LIST OF TASKS:
a) Echo the stretch of the QBasic discussion from "If the line" through "the length again." word for word.
b) In the QBasic discussion, what statement was Bob using to read the data before trying the suggestion?

___ TEXT PROVIDED ___

I put together a quick little pgr. to convert PC text files into C=128 numbered listings for a friend, and handled all effects except for comments containing commas.
I can't find any way, in QBasic to tell the difference... help...

Bob
 
Have you looked at
LINE INPUT
That supposed to read whole line till cr|LF, no respect to commas.

If this does not help please post text sample - what you want it to do, where it works and were it doesn't... I'm afraid I'm not quite sure what you mean otherwise.
 
Thanks, tsh73, I'll try that. Something I'm not familiar with.
I was using "INPUT #1, a$" to get the data.

Later,
Bob
 
It wasn't a line limited by the comma. A line is limited by the return.
In your program you were reading in a variable, which with no comma was limited by the return.
If the line lengths are all the same you could check length of the A$ and if it is less than line length you know that a comma was the terminator. Then read in another variable, combine the two into A$ and check the length again.

Ed Fair
Give the wrong symptoms, get the wrong solutions.

___ MATERIAL PROVIDED ___

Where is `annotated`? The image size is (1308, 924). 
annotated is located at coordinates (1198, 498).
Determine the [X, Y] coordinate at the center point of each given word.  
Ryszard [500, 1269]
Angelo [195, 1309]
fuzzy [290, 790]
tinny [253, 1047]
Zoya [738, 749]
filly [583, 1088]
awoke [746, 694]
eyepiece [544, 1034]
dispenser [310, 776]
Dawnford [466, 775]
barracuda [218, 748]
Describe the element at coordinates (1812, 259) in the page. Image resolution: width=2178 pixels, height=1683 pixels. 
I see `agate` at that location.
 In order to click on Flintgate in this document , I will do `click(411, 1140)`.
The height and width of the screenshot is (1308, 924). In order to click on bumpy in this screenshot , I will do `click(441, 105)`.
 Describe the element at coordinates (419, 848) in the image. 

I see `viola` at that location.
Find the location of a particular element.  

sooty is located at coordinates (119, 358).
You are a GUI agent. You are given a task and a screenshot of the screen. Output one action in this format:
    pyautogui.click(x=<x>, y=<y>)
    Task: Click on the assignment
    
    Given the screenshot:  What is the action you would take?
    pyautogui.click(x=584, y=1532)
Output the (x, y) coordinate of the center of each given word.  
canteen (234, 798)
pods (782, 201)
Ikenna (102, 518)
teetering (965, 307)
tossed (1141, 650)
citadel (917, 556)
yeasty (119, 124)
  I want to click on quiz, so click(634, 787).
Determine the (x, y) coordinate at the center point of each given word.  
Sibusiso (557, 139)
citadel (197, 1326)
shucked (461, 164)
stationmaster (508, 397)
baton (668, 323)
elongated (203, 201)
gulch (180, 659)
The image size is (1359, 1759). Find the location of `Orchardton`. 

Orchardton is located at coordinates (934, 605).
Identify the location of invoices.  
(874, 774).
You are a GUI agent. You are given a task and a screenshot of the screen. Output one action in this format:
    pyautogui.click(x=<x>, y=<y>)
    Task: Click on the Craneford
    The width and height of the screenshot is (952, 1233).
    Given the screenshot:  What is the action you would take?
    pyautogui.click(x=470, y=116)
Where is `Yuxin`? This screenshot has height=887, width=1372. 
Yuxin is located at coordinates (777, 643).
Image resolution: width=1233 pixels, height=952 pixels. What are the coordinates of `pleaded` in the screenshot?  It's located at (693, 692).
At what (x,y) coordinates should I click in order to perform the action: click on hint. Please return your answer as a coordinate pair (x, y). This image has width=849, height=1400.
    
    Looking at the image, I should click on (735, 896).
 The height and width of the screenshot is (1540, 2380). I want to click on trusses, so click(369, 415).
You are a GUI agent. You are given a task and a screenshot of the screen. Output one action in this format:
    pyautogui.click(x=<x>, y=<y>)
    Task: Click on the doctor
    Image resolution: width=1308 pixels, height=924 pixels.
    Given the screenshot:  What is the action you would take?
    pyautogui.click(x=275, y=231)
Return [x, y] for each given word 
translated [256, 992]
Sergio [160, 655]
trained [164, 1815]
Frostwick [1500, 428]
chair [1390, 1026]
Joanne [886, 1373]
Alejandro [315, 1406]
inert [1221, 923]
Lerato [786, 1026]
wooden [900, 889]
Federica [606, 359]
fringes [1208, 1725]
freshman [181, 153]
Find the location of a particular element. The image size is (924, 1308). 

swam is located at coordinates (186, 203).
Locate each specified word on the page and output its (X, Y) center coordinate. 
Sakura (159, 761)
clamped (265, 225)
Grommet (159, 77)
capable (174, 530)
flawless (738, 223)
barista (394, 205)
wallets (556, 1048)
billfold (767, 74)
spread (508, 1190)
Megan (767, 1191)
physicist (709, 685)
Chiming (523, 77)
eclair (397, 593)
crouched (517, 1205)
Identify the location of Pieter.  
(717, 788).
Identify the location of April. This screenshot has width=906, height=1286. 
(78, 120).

___

ANSWERS TO THE PROBLEMS:
a)
If the line lengths are all the same you could check length of the A$ and if it is less than line length you know that a comma was the terminator. Then read in another variable, combine the two into A$ and check the length again.

b) He was using "INPUT #1, a$".